Initiative, a group of changes to make vendoring easier

I don't really understand the hashes, are you really saying that the git hash of every single compatible version has to be added to the cargo.toml.

Because if yes how do you update a crate 5 levels deep that just released a critical security fix?

Only a single one.

I don't know if you understand merkle trees. If you add one single hash, the package can "pin down" a dependency package, which includes all contents of that specific commit.

If anything in the commit gets changed the entire hash changes which enables very decentralized, secure, and reproducible devops.

The point is, you can include arbitrary stuff in that specific commit, including a statement saying this commit is 0.1.1 and should be compatible with all 0.1.x

I read what you wrote. My point is that hashes on top of semver means changing the human interface for the worse, and that's a he'd pass as far as I'm concerned.

Treating hashes as first-class citizens, does not mean you have to use that commit, only.

The package manager is free to make decisions. Say, normally you conform to semver.

In case of security critical situation the package manager can ignore it and forcefully patch it

But if the package manager is allowed to use commits that are set in the future of the one specified, how is this different to just a link to the repo?

The cargo.lock file is for reproducable bulds, the cargo.toml enables updating the dependencies without having to notify the crate author that links to it

1 Like

There is no real 'free' here. You can't stick a random repo in as some dependency.

What I want to compare it to is, some package managing that uses literal URLs in dependency declaration. They break so easily. I always use VPNs and often get blocked.

The freedom that referencing by hash brings is that it allows you to get the files from potentially unlimited servers as long as the contents hash to a merkle root as declared.

But, yes, in the simplest implementation you are restricted to one specific version, verbatim

The core idea here is to introduce enough metadata that allows you to securely download dependencies from indefinite servers, securely.

You can't just do this to new versions. You have to involve more cryptography, and I can write long essays on this which I don't want to for now.

I suspect for the hashes thing cargo.toml does something close but I dont have the time to dig into their implementation.

If you want me to say something that is actionable, I want cargo registry to regularly publish a signed index over crate names -> hashes mapping, if they are not doing this right now. This allows trustless mirroring (which means you do not need to trust thirdparties at all in any way)

About the signed crates index there is this github repo Crates io index which contains the hash of every published crate. Though i think the commits are not signed

This is checked automatically ( i think) if you disable the sparse index protocol

I wonder if crates.io has a keypair and regularly publishes signed indices over all data (I guess not?)

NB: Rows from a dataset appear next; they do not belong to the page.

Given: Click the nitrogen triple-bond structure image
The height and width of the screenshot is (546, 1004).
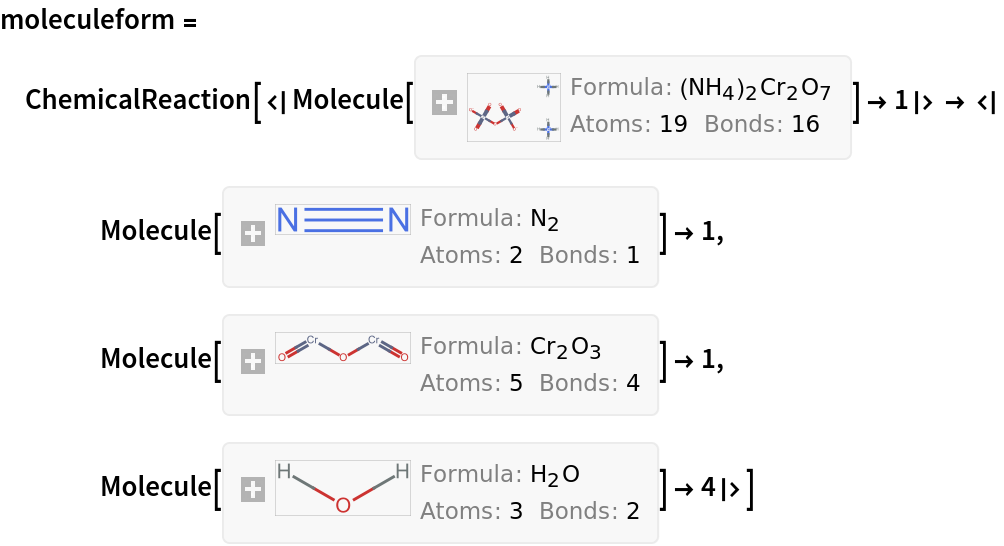Looking at the screenshot, I should (342, 220).
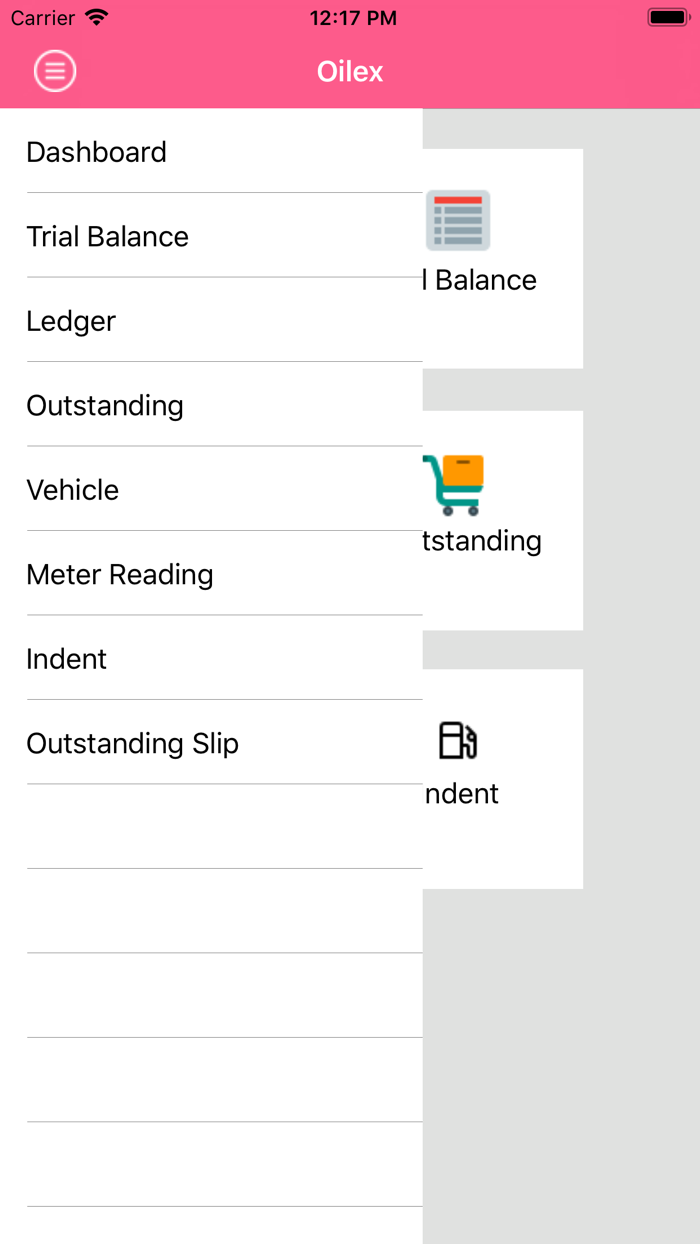This screenshot has width=700, height=1244.
Task: Open Dashboard from side menu
Action: (x=97, y=152)
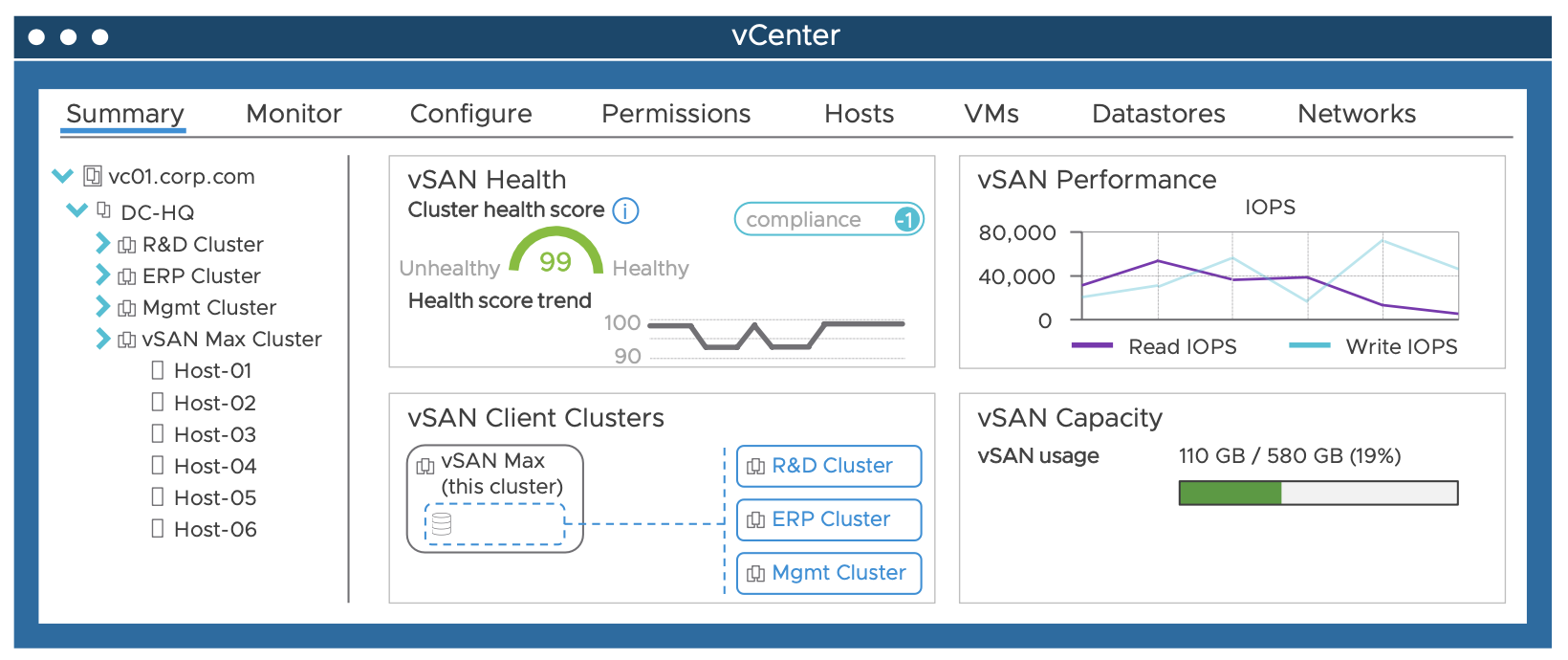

Not yet, but people are working on this with the goal of supporting mirrors. https://github.com/rust-lang/rfcs/pull/3724

While you addressed a bunch of my questions, I can't really read out which core thing you are dissatisfied with with the current standard solution? Is it temporary downtime of crates.io? Permanent downtime of crates.io? Compromise of crates.io? Something else entirely?

2 Likes

cargo vendor works well enough in cases where you indeed need vendoring such as reproducible builds, airgapped development, and being robust to infrastructure risks. I am writing it as someone who uses it in one of my projects. The 10k LoC problem is not a problem in such cases, because you want for all your dependencies to be vendored, which is commonly understood as making copies of all your dependencies and tracking them together with the rest of your project.

Notably, you can make the vendored LoC number much smaller if you target a limited set of targets by using cargo-vendor-filterer. A big chunk of vendored LoC is from auto-generated platform-specific crates like windows-* which can be excluded if you target only Linux.

But as others have wrote, it's unclear which problem are you trying to solve in the first place. Judging by your comments, you just have some vague idea of how you want stuff to work, without explaining why you want it.

3 Likes

Would git subtree help you in any way as an alternative to submodules?